▶ Activity
Write out only the lines running from the one that contains "Task: Click the add workspace plus icon" to the end of the material, both ends included.
--*--
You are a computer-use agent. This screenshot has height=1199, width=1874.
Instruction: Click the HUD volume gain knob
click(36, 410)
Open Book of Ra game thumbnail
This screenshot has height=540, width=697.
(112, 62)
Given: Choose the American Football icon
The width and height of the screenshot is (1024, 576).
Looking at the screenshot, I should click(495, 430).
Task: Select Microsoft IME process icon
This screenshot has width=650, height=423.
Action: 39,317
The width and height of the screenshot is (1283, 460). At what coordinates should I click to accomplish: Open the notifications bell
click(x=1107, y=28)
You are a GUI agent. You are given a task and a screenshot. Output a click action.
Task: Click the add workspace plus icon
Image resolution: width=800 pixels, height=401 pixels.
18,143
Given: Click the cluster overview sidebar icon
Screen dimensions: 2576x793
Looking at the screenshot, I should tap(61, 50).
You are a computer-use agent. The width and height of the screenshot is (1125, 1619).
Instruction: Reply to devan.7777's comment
--*--
▶ Answer for the task
Task: Click the add workspace plus icon
Image resolution: width=800 pixels, height=401 pixels.
18,143
Given: Click the cluster overview sidebar icon
Screen dimensions: 2576x793
Looking at the screenshot, I should tap(61, 50).
You are a computer-use agent. The width and height of the screenshot is (1125, 1619).
Instruction: Reply to devan.7777's comment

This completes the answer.